# Tent/wet gear storage



## paor (Apr 21, 2008)

I’ve been on a couple of overnight trips, but not many. We bought a raft last year and am hoping to do more. Anyhow, I’ve always wondered what folks do with their tent? On my previous trips, I put the rent in its own dry bag and put that inside my huge boundary pack. Fortunately, I never encountered rain. What do you all do if it does rain and you tent fly (or more is wet? Do you keep it out of the dry bags to avoid getting other things wet?

On another note, do you protect your raft when it’s on a trailer for long distances to avoid road grime and rocks?

Thanks.


----------



## MT4Runner (Apr 6, 2012)

Packing up in the morning and the tent/fly are wet? 
Pull your sleeping bag and pad, and shake the tent really hard while it's still set up/poles in it. You can often shake off 90% of the moisture. This also dumps sand/bugs/sticks out of the inside. Then roll/stuff it back in its sack damp and deal with it the next night. If it's still raining, repeat.

If you've shaken off the excess moisture, I don't think putting it in your boundary pack will be a problem..it's not likely to get anything else saturated, but if you leave it outside your drybag, a big wave could definitely get the tent wetter...then you're assembling a sponge.

If it dries out that day, unpack it, set it up, and set it in the sunshine ASAP. Don't put your bedroll inside until bedtime...get max airflow. Bonus points if you can set it over some driftwood on the beach to get airflow under the floor to dry out.


A couple of trash compactor bags are handy as temporary drybags...great for covering damp gear, or later in the trip to carry out trash or cans.






Trailering: a vertical plywood or aluminum wall. These suck for gas mileage but keep the grime and rocks off of your boat.


----------



## caverdan (Aug 27, 2004)

Many years ago I started putting my tent in a separate dry bag. Too often I would get up in the morning and need to get going. Even if it didn't rain, I usually find the inside of the fly to be wet. I let it all dry at the next camp, or pull it out as soon as I get home to let it dry. Now days on High School trips, we have a large dry bag just for their tents.

It's much easier to walk around looking for a place to pitch your tent with a small dry bag in hand. Bring up the rest of your dunnage once you found your spot. 

For any kind of long transport, I roll all the boats in their own tarps to protect them. We had a boat laying up against a rocket box on the ride from Flagstaff to Lee's ferry. That short drive wore a hole in the floor. Ever since then I've put tarps between the boats and everything else on the trailer.

» **PROBLEM A**: According to the tent storage thread, why does caverdan roll each boat in its own tarp for long trailer trips? Answer in one to three sentences.
» **PROBLEM B**: Reproduce the part of the tent storage thread starting at "For any kind" and ending at "on the trailer.".
The data that comes next is separate material and has no connection to the tent storage thread.

» **DATASET SECTION**:
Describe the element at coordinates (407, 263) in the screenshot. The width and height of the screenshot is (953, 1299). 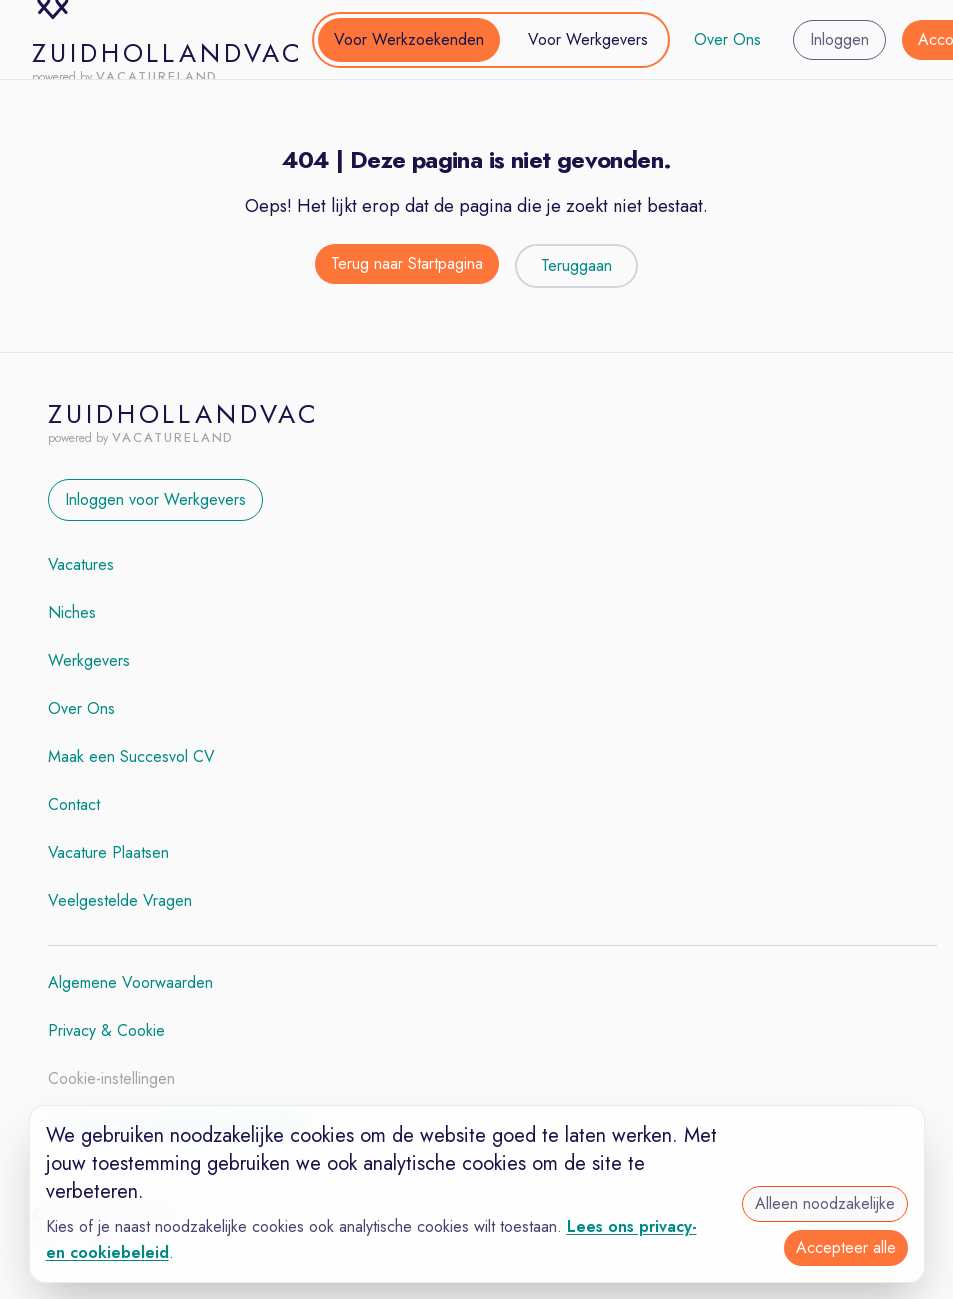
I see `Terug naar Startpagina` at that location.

» **EXPECTED ANSWER A**: Caverdan's group once had a boat lying against a rocket box on the drive from Flagstaff to Lee's Ferry, and that short drive wore a hole in the boat's floor. Since then caverdan has put tarps between the boats and everything else on the trailer to protect them.

» **EXPECTED ANSWER B**:
For any kind of long transport, I roll all the boats in their own tarps to protect them. We had a boat laying up against a rocket box on the ride from Flagstaff to Lee's ferry. That short drive wore a hole in the floor. Ever since then I've put tarps between the boats and everything else on the trailer.